Publication year:
2010
English
Format:
pdf (926.1 KiB)
Publisher:
Save the Children International,Save the Children US
In January 2010, the impoverished Caribbean nation of Haiti was rocked by the worst earthquake to hit the region in 200 years. One of the most devastating natural disasters in living memory, in which more than 200,000 people were killed, while hundreds of thousands of children and their families were left without basic necessities like food, water, sanitation, shelter, medical care and livelihoods. Six months after the quake and despite the significant progress Save the Children and others have made to alleviate children’s suffering, the sheer scale of the destruction is such that rebuilding will take many years. The humanitarian response to the earthquake in Haiti represents the most challenging and complex emergency effort Save the Children has ever undertaken.
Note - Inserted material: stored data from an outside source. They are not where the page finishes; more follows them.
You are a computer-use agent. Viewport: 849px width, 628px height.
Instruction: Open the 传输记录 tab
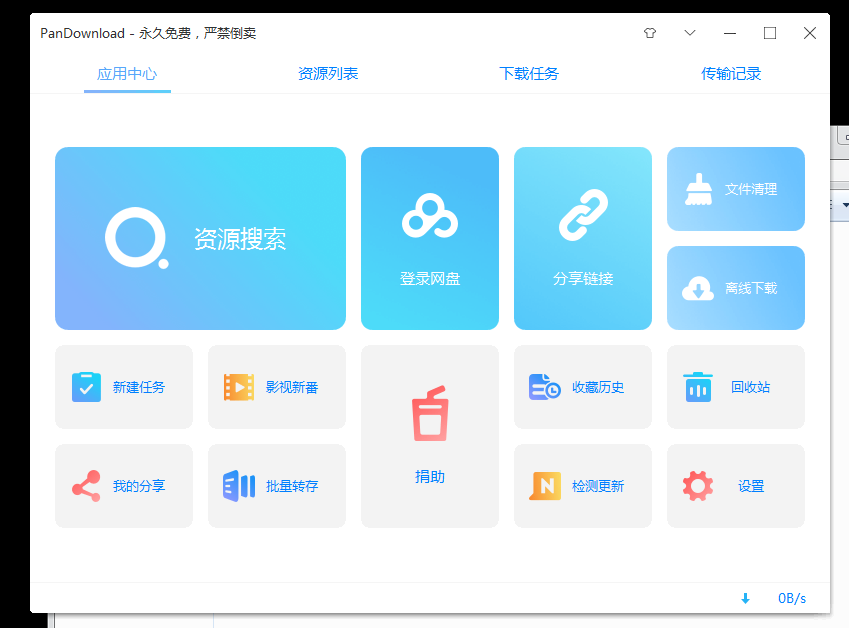731,74
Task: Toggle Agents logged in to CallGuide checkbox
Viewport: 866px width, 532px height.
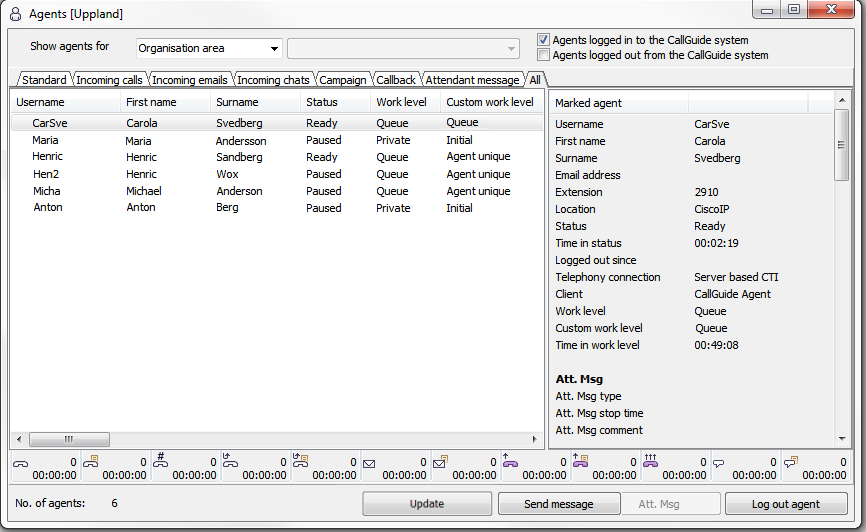Action: pos(544,40)
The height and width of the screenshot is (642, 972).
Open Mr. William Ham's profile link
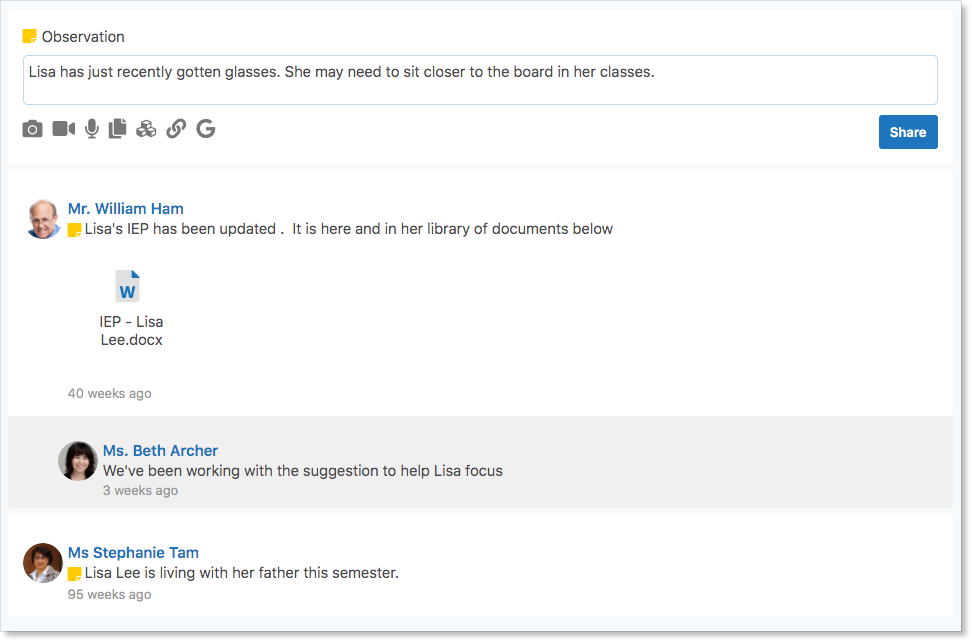[x=126, y=209]
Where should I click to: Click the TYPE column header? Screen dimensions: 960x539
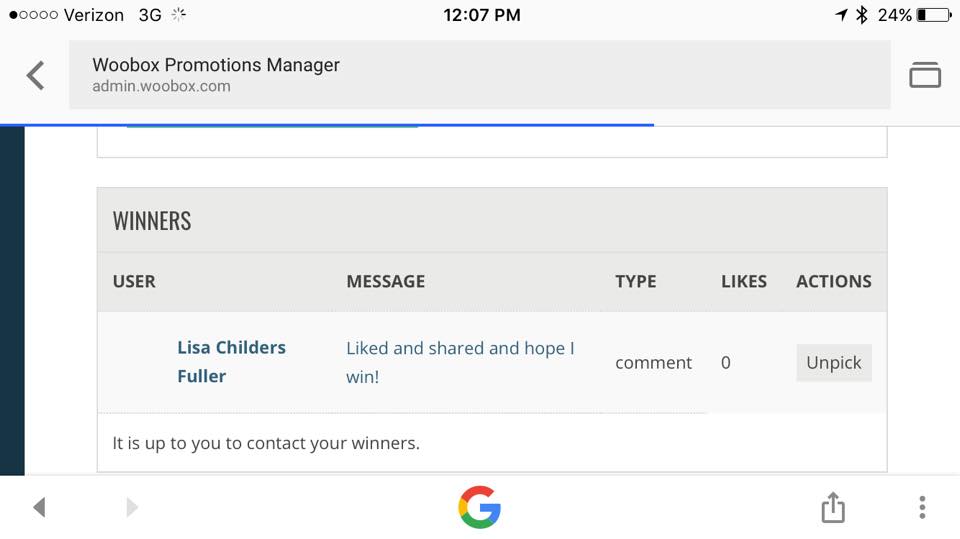tap(636, 281)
Over the past six months, and with an outpouring of donor support second only to that Save the Children received following the 2004 South Asia tsunami, the agency has coordinated with Haitian authorities, the international community, local and international organizations and communities to reach an estimated 682,000 children and adults — with lifesaving and life-sustaining assistance. Since the early hours of January 13 families in Port-au-Prince, Léogâne, Jacmel, and surrounding areas have been provided with food, shelter, water, health and nutrition services, sanitation and livelihoods support as well as protection and educational activities for children.